In my previous post, I was acknowledging how I don’t have much coding knowledge and to create organic content that captures engagement you need to have domain knowledge because how are you going to create intrigue for something you are ignorant of? And since I was not very well-versed in coding, making a coding tool was a mistake if the only medium I was planning to use was Instagram. I think as an MBA, I should focus on my own strengths.
I am very proficient at analyzing systems, analyzing incentives, and analyzing things from first principles. I excel at human psychology and getting a different angle at things. I stray away from traditional frameworks and come up with something of my own. Thus, I have a unique lens when it comes to analyzing what already is. Even when it comes to experimentation, I am an Empiricist. I look at what is, try to figure out why, and take actions based on that. For me, the starting point is to latch onto something that exists. To start from nothing is not an efficient point for me.

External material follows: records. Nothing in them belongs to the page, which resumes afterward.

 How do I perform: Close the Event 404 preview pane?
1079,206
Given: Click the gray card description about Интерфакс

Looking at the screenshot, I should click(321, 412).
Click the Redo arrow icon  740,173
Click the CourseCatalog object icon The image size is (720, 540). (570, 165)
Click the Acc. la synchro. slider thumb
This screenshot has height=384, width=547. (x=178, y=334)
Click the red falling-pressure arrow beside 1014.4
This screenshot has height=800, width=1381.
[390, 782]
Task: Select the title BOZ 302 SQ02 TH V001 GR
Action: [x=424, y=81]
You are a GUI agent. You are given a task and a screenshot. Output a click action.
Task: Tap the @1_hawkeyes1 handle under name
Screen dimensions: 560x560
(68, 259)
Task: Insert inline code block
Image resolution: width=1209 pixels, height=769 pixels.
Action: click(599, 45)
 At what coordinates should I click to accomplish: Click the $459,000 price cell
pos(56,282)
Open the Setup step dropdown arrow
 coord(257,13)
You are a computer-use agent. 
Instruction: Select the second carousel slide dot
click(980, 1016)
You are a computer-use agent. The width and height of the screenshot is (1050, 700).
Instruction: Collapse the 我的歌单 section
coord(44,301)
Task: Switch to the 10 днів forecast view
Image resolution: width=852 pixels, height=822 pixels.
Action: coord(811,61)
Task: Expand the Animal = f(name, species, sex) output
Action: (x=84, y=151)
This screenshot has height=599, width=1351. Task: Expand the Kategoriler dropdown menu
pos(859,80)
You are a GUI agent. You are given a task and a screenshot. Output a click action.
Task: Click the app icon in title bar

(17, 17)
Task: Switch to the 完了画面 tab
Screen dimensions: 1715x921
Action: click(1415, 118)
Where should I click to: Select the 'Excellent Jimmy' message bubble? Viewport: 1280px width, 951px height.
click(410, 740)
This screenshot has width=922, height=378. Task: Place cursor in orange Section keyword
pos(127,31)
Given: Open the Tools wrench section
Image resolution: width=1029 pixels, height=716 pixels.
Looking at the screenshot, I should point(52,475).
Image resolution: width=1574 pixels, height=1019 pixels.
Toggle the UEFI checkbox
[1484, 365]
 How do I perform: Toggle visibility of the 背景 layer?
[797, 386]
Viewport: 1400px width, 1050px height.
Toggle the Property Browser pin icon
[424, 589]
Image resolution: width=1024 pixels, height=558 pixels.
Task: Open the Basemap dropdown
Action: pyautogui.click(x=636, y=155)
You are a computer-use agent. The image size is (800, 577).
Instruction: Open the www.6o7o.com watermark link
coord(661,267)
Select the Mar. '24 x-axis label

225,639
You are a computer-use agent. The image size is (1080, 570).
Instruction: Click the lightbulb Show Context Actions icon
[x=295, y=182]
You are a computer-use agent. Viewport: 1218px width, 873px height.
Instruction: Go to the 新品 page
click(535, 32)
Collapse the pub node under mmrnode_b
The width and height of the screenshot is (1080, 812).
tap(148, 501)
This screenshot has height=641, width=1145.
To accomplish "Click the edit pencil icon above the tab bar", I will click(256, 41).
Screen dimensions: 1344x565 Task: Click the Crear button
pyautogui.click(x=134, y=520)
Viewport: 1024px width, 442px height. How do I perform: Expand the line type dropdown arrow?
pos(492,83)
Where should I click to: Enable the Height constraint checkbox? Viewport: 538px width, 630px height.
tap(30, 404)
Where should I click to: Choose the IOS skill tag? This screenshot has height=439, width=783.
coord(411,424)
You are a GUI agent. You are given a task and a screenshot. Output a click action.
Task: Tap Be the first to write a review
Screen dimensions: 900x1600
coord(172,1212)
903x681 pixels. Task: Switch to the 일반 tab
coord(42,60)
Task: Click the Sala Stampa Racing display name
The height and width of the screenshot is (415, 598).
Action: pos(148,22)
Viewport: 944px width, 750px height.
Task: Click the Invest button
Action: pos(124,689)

Thus, my content should be about what is already within my purview – that is, businesses, procedures, and psychology. I can talk about it in a way that creates intrigue. I can talk in a complex way without watering things down. In a way that will get me commercial opportunities.
I think it’s better that one creates content and finds commercial opportunity in what he finds intuitive. That’s what I should do. My intuition lies in thinking from point A and arriving at some point B that even I don’t know yet, and it happens all the time. The point B is always really good. The journey to the point B is really intriguing, and the value that the point B has to offer is also amazing. So maybe I should make that journey and the point be public all the time. “Hey, if you are thinking about the textile industry, look at the point B. I am arriving at.” If it is about creating a CRM, then hey, this is the point B I am arriving at.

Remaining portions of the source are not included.